# Crosscut Honey Locust



## Woodman (Nov 17, 2013)

Scott, the sawmill supplies cherry, maple and walnut to furniture makers. Locust is not a wood that they have customers for. I'm a small but steady customer so they will do me small favors. Oak I can get locally and crosscut it myself. For a change of pace I wanted some Locust because I like the looks of it even though it doesn't have the rays like oak. They have also cut ash for me because I like it's curly and crotch figure. It sells out as soon as it comes in because of back orders and it's limited supply from this mill. Fiddleback maple also sells right away. I'll post photos of a crotch ash turkey call and curly maple to give an idea of why I like them.
The finish on the knife is 2/3 spar polyurethane and 1/3 mineral spirits. If you need a small dry piece of crosscut locust I'd be happy to send you one. It comes to me in 2 3/16x10 1/4x12" blocks and I crosscut them. Luckily the sawmill was able to move a lot of it for stair treads to a log home builder.

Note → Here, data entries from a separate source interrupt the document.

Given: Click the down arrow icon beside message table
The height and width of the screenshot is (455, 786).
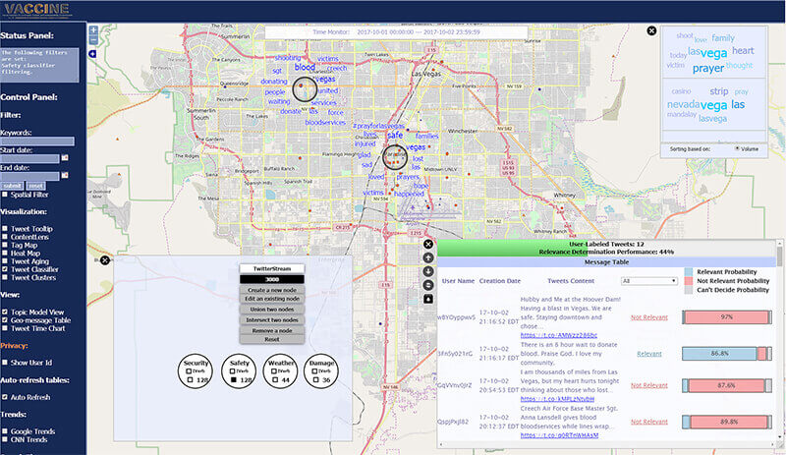Looking at the screenshot, I should tap(428, 271).
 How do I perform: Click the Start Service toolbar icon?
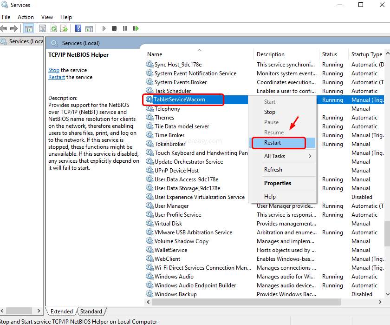click(104, 28)
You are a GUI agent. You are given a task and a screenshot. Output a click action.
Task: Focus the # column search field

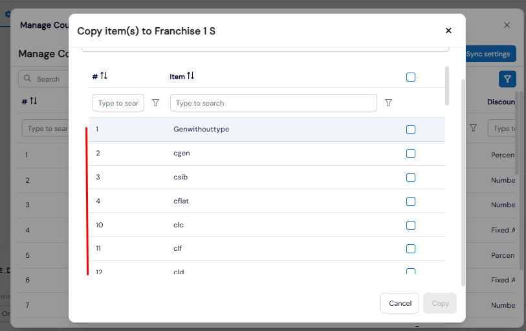coord(118,103)
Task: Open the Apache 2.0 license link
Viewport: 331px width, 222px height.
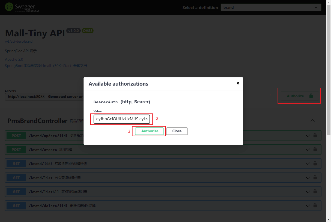Action: (x=14, y=59)
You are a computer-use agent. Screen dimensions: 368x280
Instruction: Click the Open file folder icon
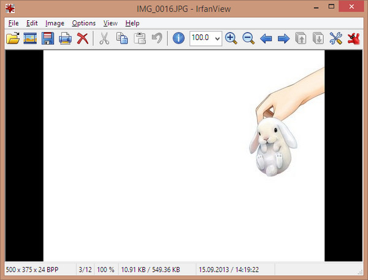click(13, 39)
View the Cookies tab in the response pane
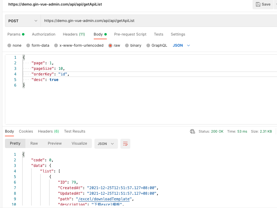The height and width of the screenshot is (208, 277). pyautogui.click(x=26, y=131)
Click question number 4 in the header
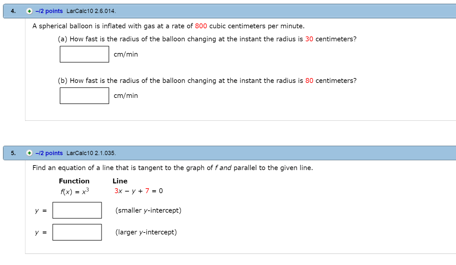Viewport: 456px width, 265px height. coord(13,11)
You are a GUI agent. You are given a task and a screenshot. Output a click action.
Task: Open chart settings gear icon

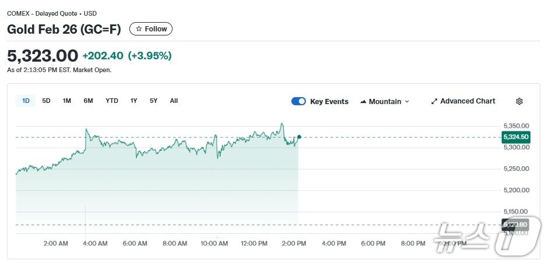click(x=519, y=101)
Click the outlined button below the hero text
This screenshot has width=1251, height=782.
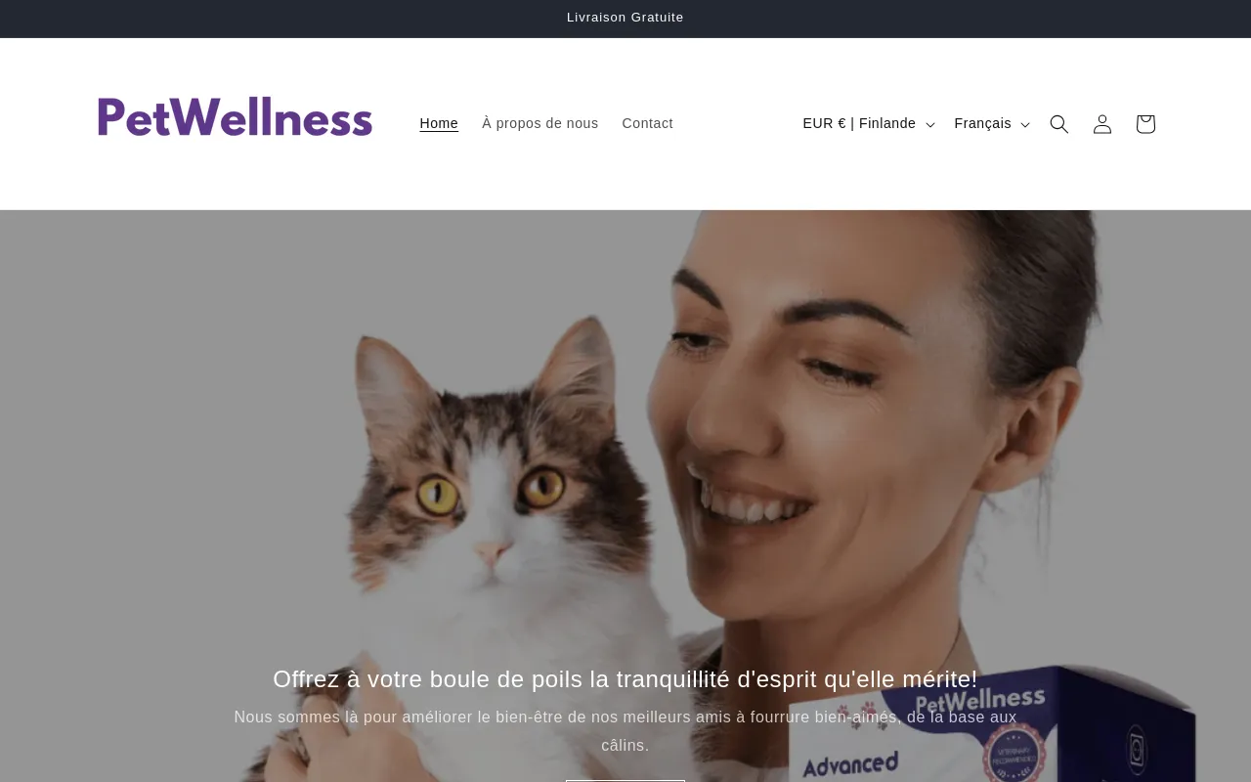(626, 780)
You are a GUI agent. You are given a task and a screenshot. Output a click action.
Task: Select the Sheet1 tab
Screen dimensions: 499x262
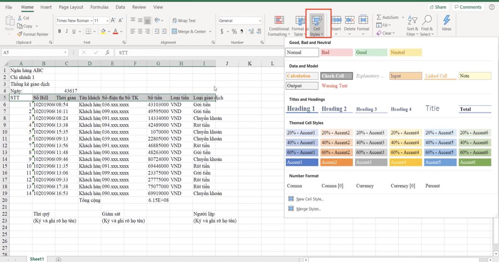(37, 259)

The turkey call has a walnut lid and base with crotch ash sides. I had 6 of these and now I have one. My collection is down to about 50 from 200+ a few years ago. My retirement fund!

http://i594.Rule #2/albums/tt28/lakeridge3/CrotchAshTurkeyCall.jpg

Reactions: Like 3


----------



## Wildthings (Nov 17, 2013)

I see why you favor it! What a spectacular box call!! Do you turkey hunt and how does that sound? Do you have a picture of the topside opened?
Barry


----------



## Woodman (Nov 17, 2013)

Here's some very good curly maple. This photo is an older one and I had about 8 of these calls, all have sold. Now this maple comes to me as roughcut 3 1/4sqX12" blocks, mainly white sapwood. It's a very good seller to local turners and knifemakers. I'll try to post a photo of a duckcall made with it by a customer.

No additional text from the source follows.